Der Haushofmeister hatte sich eben mit weltmännischer Verbeugung zurückgezogen.
»Vorwärts! polterte Titbury heraus. Das Reisegepäck her und zurück nach Chicago! Hier bleib’ ich keine Minute länger… Die Stunde zu acht Dollars!…
– Seh’ mir einer!« antwortete die eigenwillige Matrone.
Die Stadt des Halbmondes – so nennt man die Hauptstadt Louisianas, die 1717 an einer Biegung des sie im Süden begrenzenden Stromes gegründet wurde, saugt sozusagen ganz Louisiana auf. Die anderen Gemeinwesen des Staates, Bâton-Rouge, Donadsonville und Shreveport zählen elf-bis zwölftausend Einwohner. Fünfzehnhundertvierundsiebzig Lieues (2237 Kilometer) von New York und fünfundvierzig (176 Kilometer) von der Mississippimündung gelegen, vereinigen sich hier neun Bahnlinien und fünfzehnhundert Dampfer vermitteln den Verkehr auf den Verzweigungen des Stromes. Da es die Stadt seit dem 18. April 1862 mit den Conföderierten hielt, wurde sie vom Admiral Farragut sechs Tage lang bombardiert und fiel darauf dem General Butler in die Hände.

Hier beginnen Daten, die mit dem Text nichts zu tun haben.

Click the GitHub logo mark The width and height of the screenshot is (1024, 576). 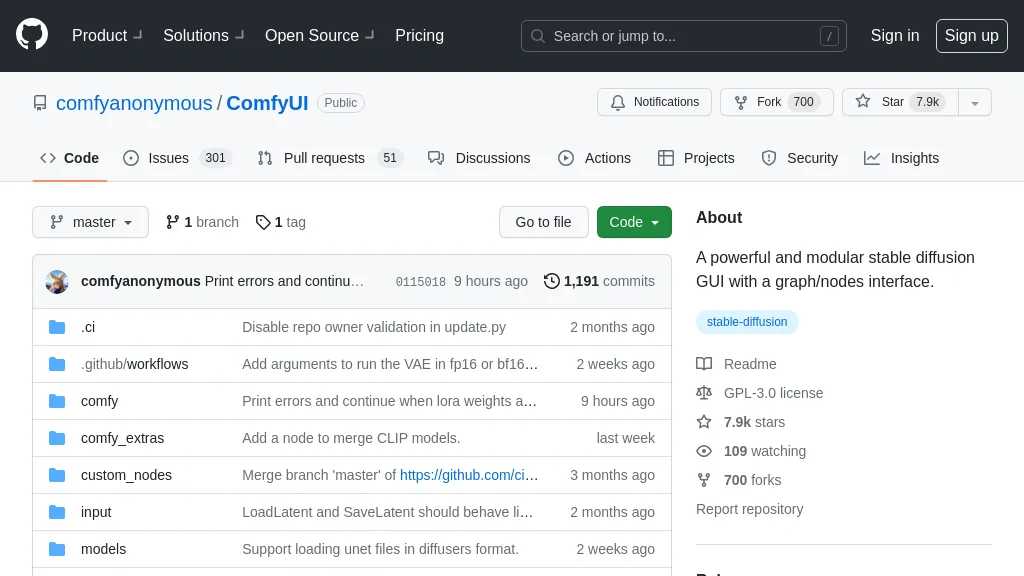(x=31, y=35)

In dieser Großstadt von zweihundertzweiundvierzigtausend Einwohnern vielfach gemischten Blutes, wo den Schwarzen zwar alle politischen Rechte gewährt sind, doch keine gesellschaftliche Gleichstellung zuerkannt ist, in diesem Rassengemisch von Franzosen, Spaniern, Engländern und Anglo-Amerikanern, in der Metropole eines Staates, der zweiunddreißig Senatoren und neunzig Deputierte zu wählen hat und im Congreß durch vier Mitglieder vertreten wird, hier, wo sich inmitten von Baptisten, Methodisten und Episkopalen ein katholischer Bischofssitz befindet, hier im Herzen von Louisiana sollte nun das aus seinem Hause in Chicago so unerwartet herausgerissene Titbury’sche Ehepaar ein Leben führen, von dem es sich früher auch nicht das geringste hatte träumen lassen. War es aber, da ein unseliges Geschick es einmal so wollte – abgesehen von der etwaigen Rückkehr nach Hause – nicht das Beste, für sein Geld nun auch etwas haben zu wollen? So dachte wenigstens der weibliche Theil des Paares.